(Québec) Le point de presse quotidien sur la COVID-19 est l’outil le plus visible de l’offensive de communication du gouvernement. Mais il est loin d’être le seul, et plusieurs contrats substantiels ont été attribués ou le seront bientôt pour notamment « conserver la confiance de la population envers les actions gouvernementales ».

Gabriel Béland Gabriel Béland
La Presse

Deux sondeurs – Léger et SOM – ont reçu récemment des contrats de gré à gré pour prendre le pouls des Québécois quant aux mesures mises en place durant la pandémie.

Puis, au cours des prochaines semaines, un important contrat doit être attribué à une agence publicitaire afin de créer une vaste campagne qui coïncide avec le déconfinement.

Ce contrat pourrait atteindre 15 millions sur un an, sans compter le coût des placements médias. Il peut être renouvelé deux fois pour un maximum de 45 millions.

L’assouplissement des mesures restrictives mises en place pour se protéger et protéger les autres pendant la pandémie pourrait créer de vives inquiétudes au sein de la population.

Extrait de l’appel d’offres du gouvernement

La campagne vise donc à « la préparer à ce retour progressif à la normale (nouvelle normalité) ».

L’offensive publicitaire doit aussi « conserver la confiance de la population envers les actions gouvernementales », peut-on lire dans l’appel d’offres. « Le gouvernement s’étant engagé à ce que les choses se passent bien (Ça va bien aller). »

Le gouvernement veut d’ailleurs mesurer cette adhésion à son message. « Après avoir été exposés aux pièces de la campagne, s’assurer qu’au moins 95 % des répondants du public cible ont confiance aux actions prises par le gouvernement du Québec. »

La campagne doit être diffusée de mai à décembre. Elle doit « soutenir l’ensemble des médias dans cette période de crise » et « il est donc impératif d’utiliser tous les médias ».

Compte tenu du sérieux de la pandémie, « l’angle humoristique ou absurde est à éviter », précise le document.

Une source du milieu publicitaire a qualifié ce contrat d’« immense ». Une autre a précisé que la somme de 15 millions par année est un maximum. Le gouvernement pourrait dépenser moins, mais cette importante enveloppe lui donne les coudées franches.

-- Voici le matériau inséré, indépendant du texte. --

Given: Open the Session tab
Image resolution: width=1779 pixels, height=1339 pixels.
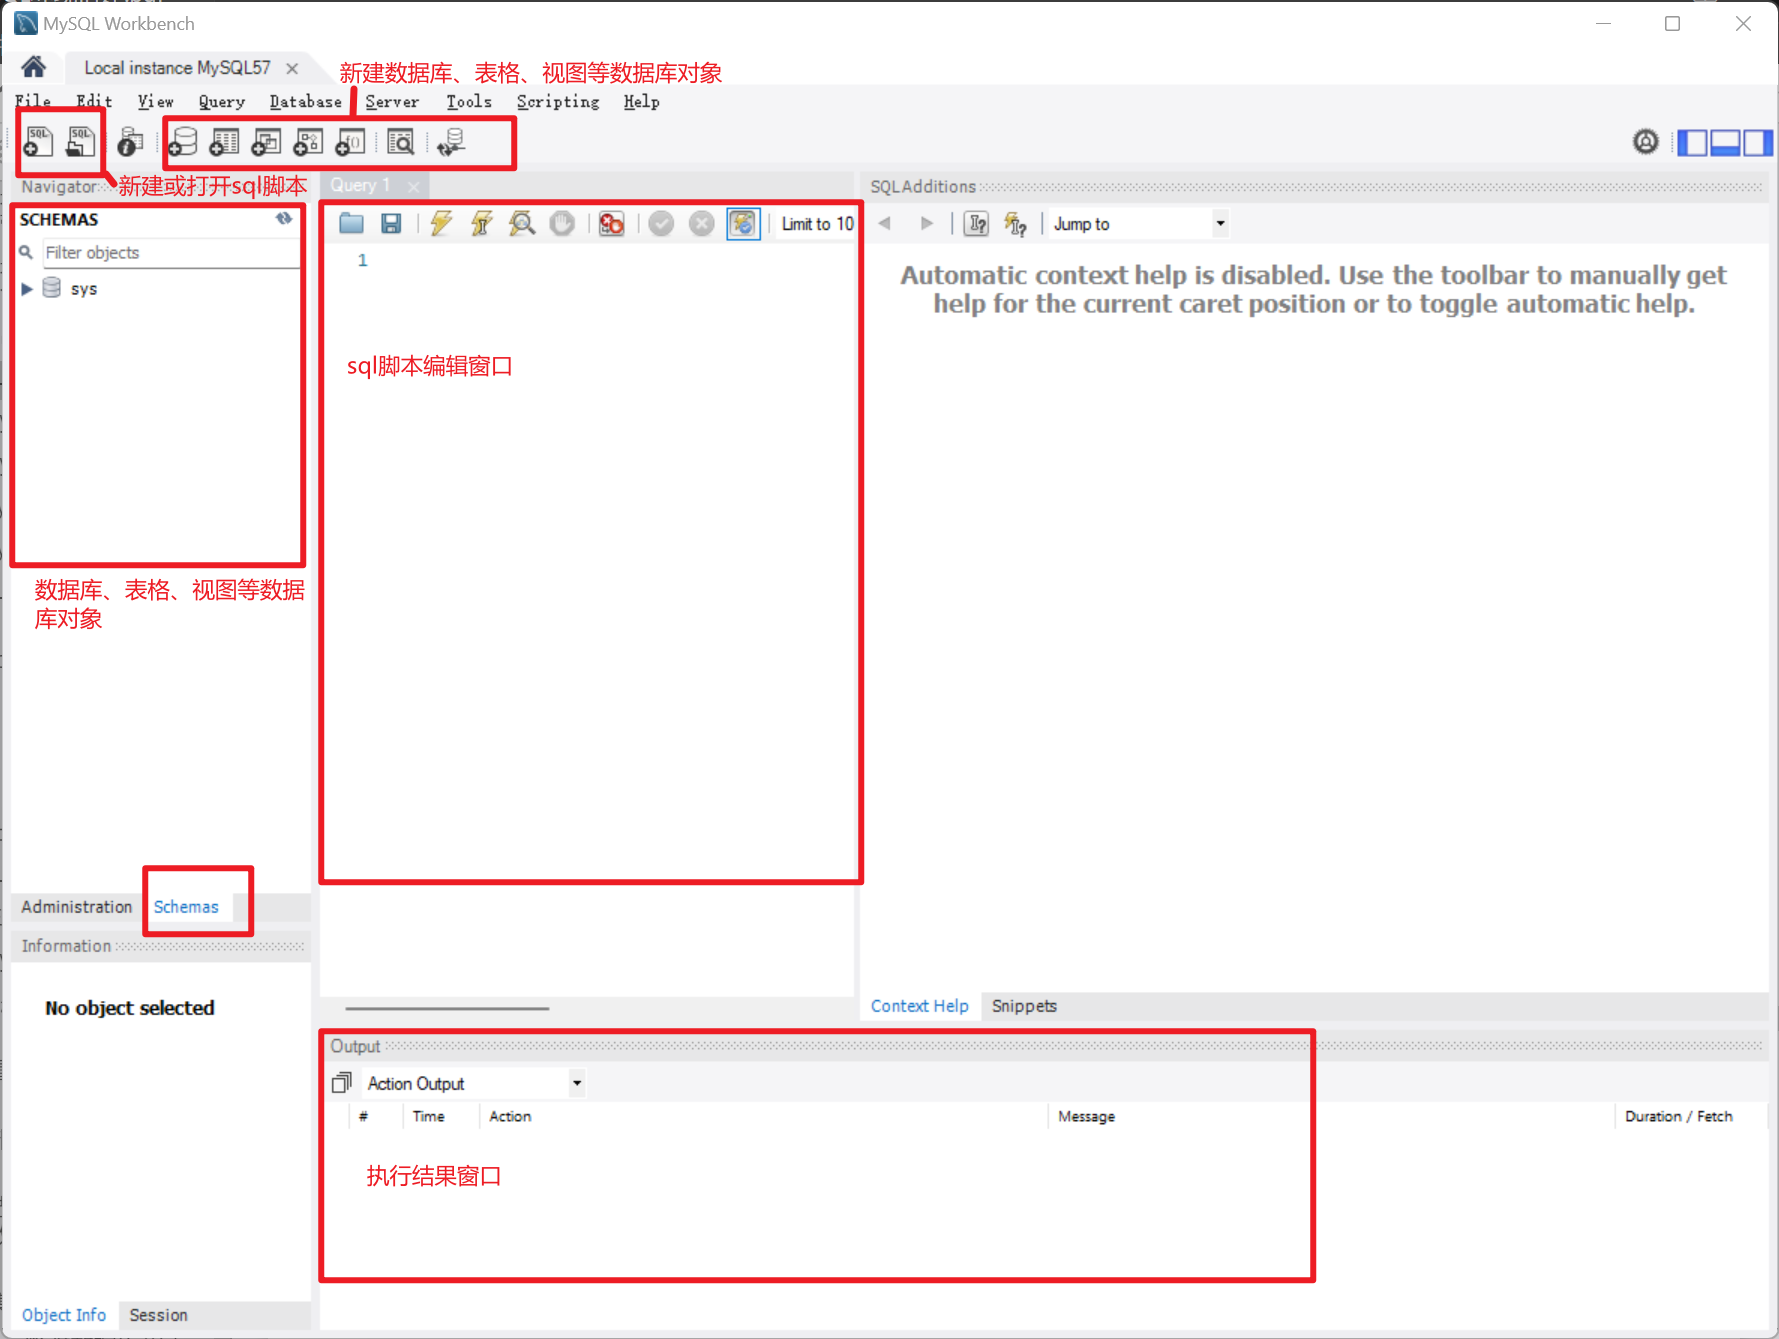Looking at the screenshot, I should pyautogui.click(x=158, y=1315).
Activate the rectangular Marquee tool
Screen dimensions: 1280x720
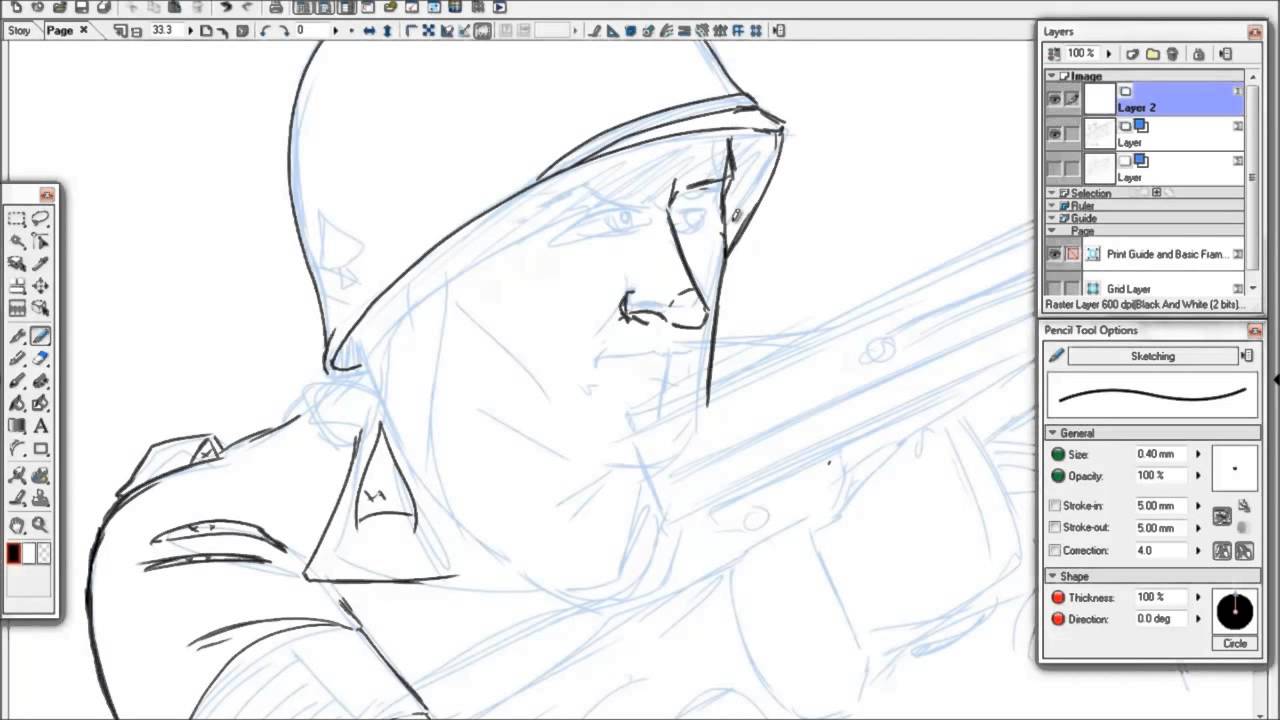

Onze agences, déjà qualifiées pour des contrats auprès du gouvernement, ont été appelées à soumettre une offre.

Deux sondages simultanés

En plus de l’offensive publicitaire, le gouvernement sonde les Québécois depuis le début de la crise grâce à au moins deux sondeurs.

L’Institut national de santé publique (INSPQ) a accordé le 7 avril un contrat de gré à gré de 828 000 $ à Léger. L’état d’urgence sanitaire permet d’accorder des contrats sans appel d’offres, peu importe leur valeur.

Ces sondages ont lieu quotidiennement sur le web et de manière hebdomadaire au téléphone. Ils visent entre autres à « évaluer les perceptions et l’adhésion de la population aux mesures de distanciation sociale », précise une porte-parole de l’INSPQ, Sybille Jussome.

Les données sont acheminées quotidiennement au ministère de la Santé et des Services sociaux sous forme de rapport.

Le ministère du Conseil exécutif, lequel relève de François Legault, a quant à lui accordé un contrat de gré à gré de 500 000 $ à SOM dès le début de la crise, le 10 mars.

« Le mandat de SOM est de mesurer, en temps réel, la portée et la compréhension des messages de santé publique, afin d’ajuster les stratégies de communication et de peaufiner les messages », explique Jean Auclair, porte-parole du ministère du Conseil exécutif.

Horacio Arruda avait fait référence vendredi dernier aux sondages menés par le gouvernement. Selon le directeur national de santé publique, ils indiquent que le confinement est mal vécu par une partie de la population.

« Je peux vous dire qu’on fait des sondages puis on voit l’état mental des personnes, des signes de dépression », avait lancé le Dr Arruda.